Microsoft wants everyone to run Windows 10.
They're so determined to make a clean break with the past, in fact, that they've made an unprecedented offer of free Windows 10 upgrades for anyone running Windows 7 or Windows 8.1. That's a huge user base, representing hundreds of millions and perhaps more than 1 billion PCs worldwide.
This is a very big deal. For the first time ever, a major Windows version upgrade will arrive via Windows Update, with no payment required and no hoops to jump through.
They doubled down on that deal last week with news that the upgrade would be available even on PCs running "non-genuine" (pirated) copies of Windows.
Now, though, the company appears to be backing down from that initial, apparently too-good-to-be-true offer.
It's yet another round of disappointment in the continuing saga of Microsoft licensing.
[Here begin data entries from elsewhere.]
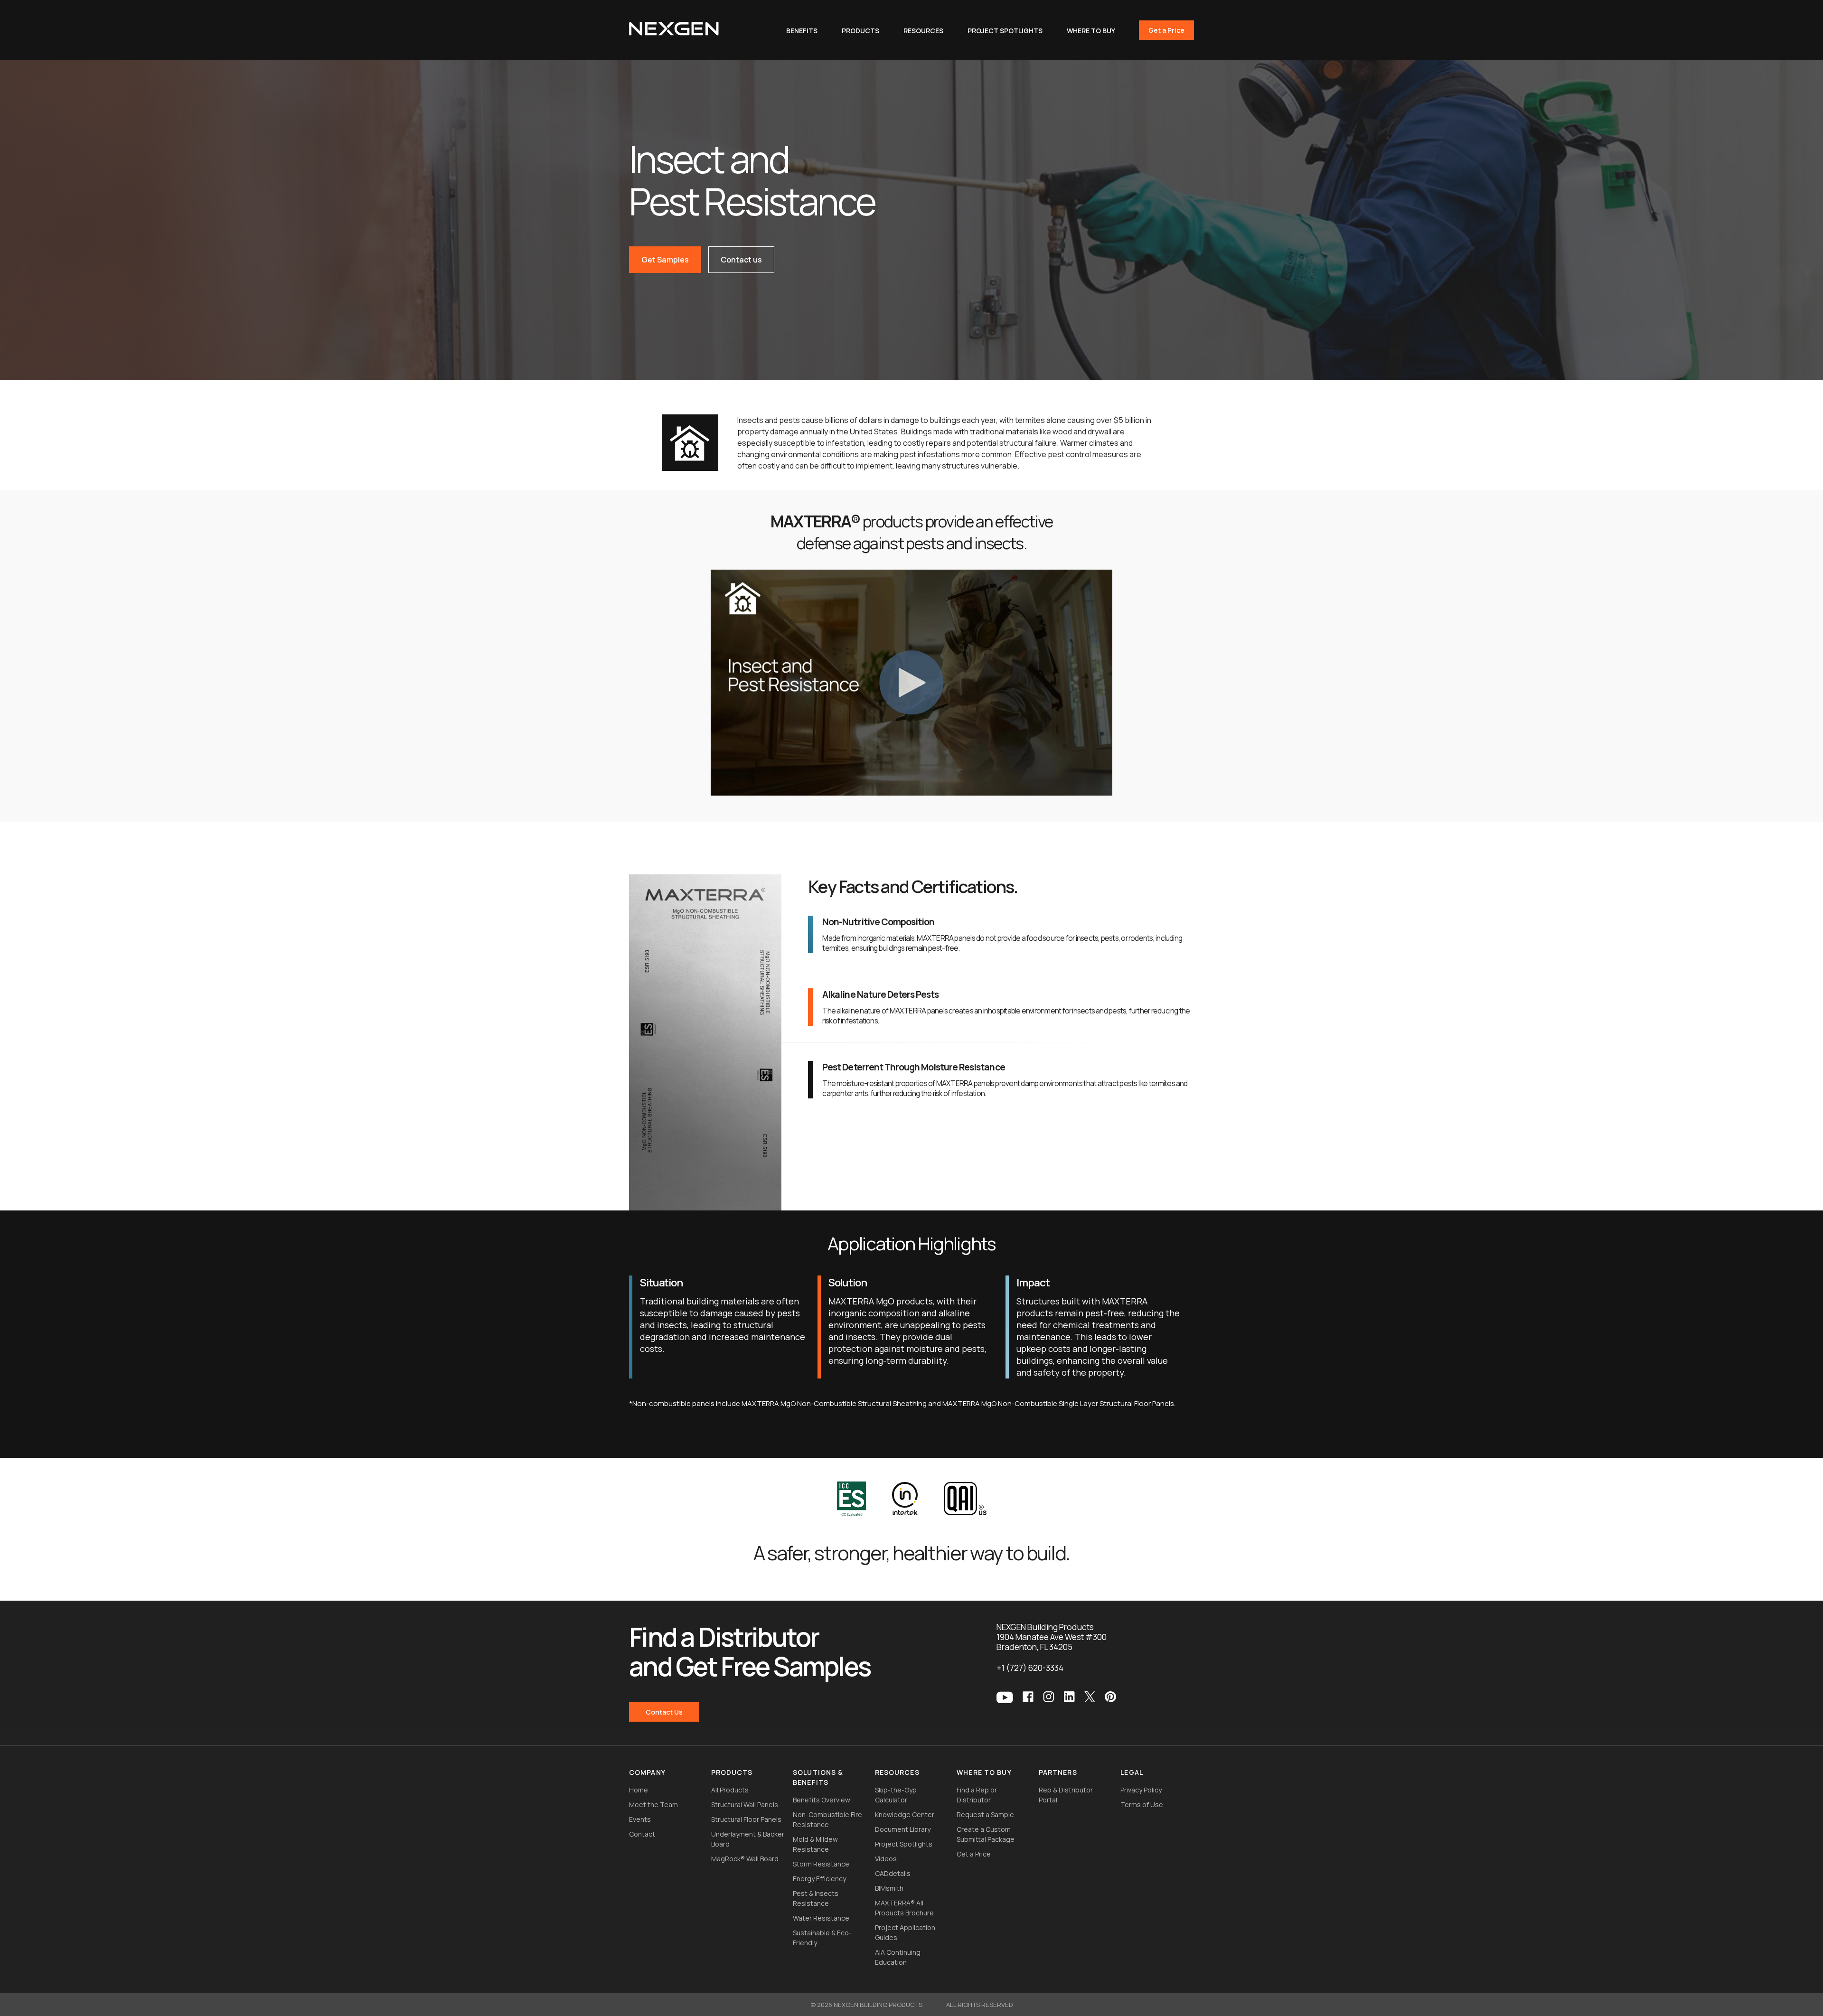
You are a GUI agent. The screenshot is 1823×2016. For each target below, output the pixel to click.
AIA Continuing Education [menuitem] (898, 1957)
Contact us (741, 259)
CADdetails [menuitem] (893, 1873)
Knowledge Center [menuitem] (904, 1814)
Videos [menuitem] (886, 1858)
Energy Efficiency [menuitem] (819, 1878)
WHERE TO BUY (1091, 30)
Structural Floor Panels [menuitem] (746, 1819)
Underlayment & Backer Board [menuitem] (747, 1838)
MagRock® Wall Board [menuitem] (745, 1858)
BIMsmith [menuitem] (889, 1888)
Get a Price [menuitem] (974, 1853)
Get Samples (665, 259)
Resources (923, 30)
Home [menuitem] (638, 1789)
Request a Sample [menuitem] (985, 1814)
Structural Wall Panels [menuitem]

Every time it looks like the company is about to do something to make Windows licensing more sensible and less onerous, someone (usually in the legal department) gets cold feet.
To understand what's going on here, we need to start with a quick primer on how Microsoft turns operating systems into cash.
Microsoft's business model for Windows has been unchanged for years: PC makers pay for OEM copies of Windows, which they sell to consumers and businesses. Consumers pay for upgrades (unless they're hobbyists building their own PCs, in which case they are expected to pay for a retail Windows license). Enterprise customers pay dearly for volume license upgrades that include a slew of advanced management features and additional use rights.
The bedrock of that model is the full Windows license , which Microsoft insists on receiving payment for, usually through an OEM. Through the years, Microsoft has come up with stickers and certificates of authenticity, augmented by holograms and other anti-tampering mechanisms, to help prove that a PC has that underlying license and is thus, in its weird marketing-speak, "genuine."
It was big news back in January when Windows boss Terry Myerson announced that "a free upgrade for Windows 10 will be made available to customers running Windows 7, Windows 8.1, and Windows Phone 8.1 who upgrade in the first year after launch.*"
Note the word "customers." Myerson didn't say "consumers," and there's not a word in the accompanying blog post to suggest a distinction between business and consumer use. (That fact will become important shortly.)
Yes, there's an asterisk, which leads to this footnote:
*Hardware and software requirements apply. No additional charge. Feature availability may vary by device. Some editions excluded. More details at Windows - Microsoft Windows
Last week, Microsoft took the "free upgrade for everyone" story to the next level, with Reuters reporting that Myerson told them, in a telephone interview, "We are upgrading all qualified PCs, genuine and non-genuine, to Windows 10."
At Microsoft, "non-genuine" means improperly licensed and pirated copies, and the Reuters story quotes Myerson as discussing Microsoft's desire to "re-engage" with hundreds of millions of Windows users in China, where most are running unlicensed pirated copies of Windows.
I confirmed that quote via email with a Microsoft spokesperson and also asked whether the deal applied worldwide. Here's our complete exchange on the subject:
And on the "free upgrades for pirates" surprise announce, does that apply worldwide?
The upgrade applies to any market.
The first impression from Myerson's remarks was that Microsoft was essentially offering an amnesty program, as the company "re-engages" with pirates worldwide. Get an upgrade, they appeared to be saying, and come back to the fold. All is forgiven, and by the way can we interest you in Microsoft services like Skype and Office 365?
But a follow-up statement from Microsoft, one that has clearly been vetted by lawyers and top management, arrived less than 24 hours later and is chock-full of qualifiers:
The statement came in two pieces. First:
The consumer free upgrade offer for Windows 10 applies to qualified new and existing devices running Windows 7, Windows 8.1 and Windows Phone 8.1. Some editions are excluded from the consumer free upgrade - including Windows 7 Enterprise, Windows 8/8.1 Enterprise, and Windows RT/RT 8.1. Active Software Assurance customers in volume licensing have the benefit to upgrade to other Windows 10 enterprise offerings.